▶ Short task:
Rewrite the material below, swapping every "Where should I click to" for "Where do I click to" and leaving the rest untouched.

▶ Provided records:
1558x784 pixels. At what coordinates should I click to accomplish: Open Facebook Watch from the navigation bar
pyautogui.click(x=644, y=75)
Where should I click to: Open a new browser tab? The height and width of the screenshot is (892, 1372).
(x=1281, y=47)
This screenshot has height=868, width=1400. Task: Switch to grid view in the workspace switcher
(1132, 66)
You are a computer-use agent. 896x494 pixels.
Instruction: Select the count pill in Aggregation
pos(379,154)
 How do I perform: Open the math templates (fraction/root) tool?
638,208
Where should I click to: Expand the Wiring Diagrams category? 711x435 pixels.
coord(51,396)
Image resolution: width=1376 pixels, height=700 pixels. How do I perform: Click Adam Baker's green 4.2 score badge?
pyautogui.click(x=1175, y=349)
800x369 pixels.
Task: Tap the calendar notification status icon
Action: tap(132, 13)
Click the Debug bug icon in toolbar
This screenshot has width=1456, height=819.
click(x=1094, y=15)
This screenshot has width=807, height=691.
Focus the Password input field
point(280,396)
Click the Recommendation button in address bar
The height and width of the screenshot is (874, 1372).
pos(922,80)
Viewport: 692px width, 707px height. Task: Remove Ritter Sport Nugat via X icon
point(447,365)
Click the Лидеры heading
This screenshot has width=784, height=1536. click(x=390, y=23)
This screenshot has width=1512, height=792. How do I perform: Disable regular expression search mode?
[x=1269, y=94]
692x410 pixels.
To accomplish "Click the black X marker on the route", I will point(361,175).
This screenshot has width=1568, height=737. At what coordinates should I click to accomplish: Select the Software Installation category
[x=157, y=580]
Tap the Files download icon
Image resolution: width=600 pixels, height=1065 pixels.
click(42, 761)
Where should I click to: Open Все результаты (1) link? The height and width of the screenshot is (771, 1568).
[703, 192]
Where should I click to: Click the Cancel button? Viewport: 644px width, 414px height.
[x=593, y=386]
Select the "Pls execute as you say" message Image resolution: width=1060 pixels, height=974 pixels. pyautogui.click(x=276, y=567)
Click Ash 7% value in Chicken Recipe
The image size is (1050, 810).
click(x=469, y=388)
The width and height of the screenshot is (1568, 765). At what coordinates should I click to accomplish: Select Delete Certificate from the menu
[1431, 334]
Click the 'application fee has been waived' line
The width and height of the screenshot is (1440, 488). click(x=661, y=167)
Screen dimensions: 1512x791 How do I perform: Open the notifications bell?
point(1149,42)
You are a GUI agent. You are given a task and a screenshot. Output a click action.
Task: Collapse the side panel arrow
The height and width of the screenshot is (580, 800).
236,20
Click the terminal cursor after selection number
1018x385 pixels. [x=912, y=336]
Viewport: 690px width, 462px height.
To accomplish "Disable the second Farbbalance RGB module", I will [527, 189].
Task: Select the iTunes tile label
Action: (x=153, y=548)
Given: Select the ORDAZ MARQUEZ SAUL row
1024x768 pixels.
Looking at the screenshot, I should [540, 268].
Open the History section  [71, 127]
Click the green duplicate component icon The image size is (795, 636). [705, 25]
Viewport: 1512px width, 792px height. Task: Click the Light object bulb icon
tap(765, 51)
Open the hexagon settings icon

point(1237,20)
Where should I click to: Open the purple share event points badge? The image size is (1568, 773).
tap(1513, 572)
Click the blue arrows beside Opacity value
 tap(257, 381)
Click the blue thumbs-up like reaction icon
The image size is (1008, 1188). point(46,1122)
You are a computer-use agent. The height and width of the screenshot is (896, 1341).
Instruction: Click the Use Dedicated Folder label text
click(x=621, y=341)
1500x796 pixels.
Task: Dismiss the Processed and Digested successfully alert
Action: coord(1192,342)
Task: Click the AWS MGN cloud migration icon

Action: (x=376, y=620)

▶ Completed exercise:
1558x784 pixels. At what coordinates should I click to accomplish: Open Facebook Watch from the navigation bar
pyautogui.click(x=644, y=75)
Where do I click to: Open a new browser tab? The height and width of the screenshot is (892, 1372).
(x=1281, y=47)
This screenshot has height=868, width=1400. Task: Switch to grid view in the workspace switcher
(1132, 66)
You are a computer-use agent. 896x494 pixels.
Instruction: Select the count pill in Aggregation
pos(379,154)
 How do I perform: Open the math templates (fraction/root) tool?
638,208
Where do I click to: Expand the Wiring Diagrams category? 711x435 pixels.
coord(51,396)
Image resolution: width=1376 pixels, height=700 pixels. How do I perform: Click Adam Baker's green 4.2 score badge?
pyautogui.click(x=1175, y=349)
800x369 pixels.
Task: Tap the calendar notification status icon
Action: tap(132, 13)
Click the Debug bug icon in toolbar
This screenshot has width=1456, height=819.
click(x=1094, y=15)
This screenshot has width=807, height=691.
Focus the Password input field
point(280,396)
Click the Recommendation button in address bar
The height and width of the screenshot is (874, 1372).
pos(922,80)
Viewport: 692px width, 707px height. Task: Remove Ritter Sport Nugat via X icon
point(447,365)
Click the Лидеры heading
This screenshot has width=784, height=1536. click(x=390, y=23)
This screenshot has width=1512, height=792. How do I perform: Disable regular expression search mode?
[x=1269, y=94]
692x410 pixels.
To accomplish "Click the black X marker on the route", I will point(361,175).
This screenshot has width=1568, height=737. At what coordinates should I click to accomplish: Select the Software Installation category
[x=157, y=580]
Tap the Files download icon
Image resolution: width=600 pixels, height=1065 pixels.
click(42, 761)
Where do I click to: Open Все результаты (1) link? The height and width of the screenshot is (771, 1568).
[703, 192]
Where do I click to: Click the Cancel button? Viewport: 644px width, 414px height.
[x=593, y=386]
Select the "Pls execute as you say" message Image resolution: width=1060 pixels, height=974 pixels. pyautogui.click(x=276, y=567)
Click Ash 7% value in Chicken Recipe
The image size is (1050, 810).
click(x=469, y=388)
The width and height of the screenshot is (1568, 765). At what coordinates should I click to accomplish: Select Delete Certificate from the menu
[1431, 334]
Click the 'application fee has been waived' line
The width and height of the screenshot is (1440, 488). click(x=661, y=167)
Screen dimensions: 1512x791 How do I perform: Open the notifications bell?
point(1149,42)
You are a GUI agent. You are given a task and a screenshot. Output a click action.
Task: Collapse the side panel arrow
The height and width of the screenshot is (580, 800).
236,20
Click the terminal cursor after selection number
1018x385 pixels. [x=912, y=336]
Viewport: 690px width, 462px height.
To accomplish "Disable the second Farbbalance RGB module", I will [527, 189].
Task: Select the iTunes tile label
Action: (x=153, y=548)
Given: Select the ORDAZ MARQUEZ SAUL row
1024x768 pixels.
Looking at the screenshot, I should [540, 268].
Open the History section  [71, 127]
Click the green duplicate component icon The image size is (795, 636). [705, 25]
Viewport: 1512px width, 792px height. Task: Click the Light object bulb icon
tap(765, 51)
Open the hexagon settings icon

point(1237,20)
Where do I click to: Open the purple share event points badge? The image size is (1568, 773).
tap(1513, 572)
Click the blue arrows beside Opacity value
 tap(257, 381)
Click the blue thumbs-up like reaction icon
The image size is (1008, 1188). point(46,1122)
You are a computer-use agent. The height and width of the screenshot is (896, 1341).
Instruction: Click the Use Dedicated Folder label text
click(x=621, y=341)
1500x796 pixels.
Task: Dismiss the Processed and Digested successfully alert
Action: coord(1192,342)
Task: Click the AWS MGN cloud migration icon

Action: (x=376, y=620)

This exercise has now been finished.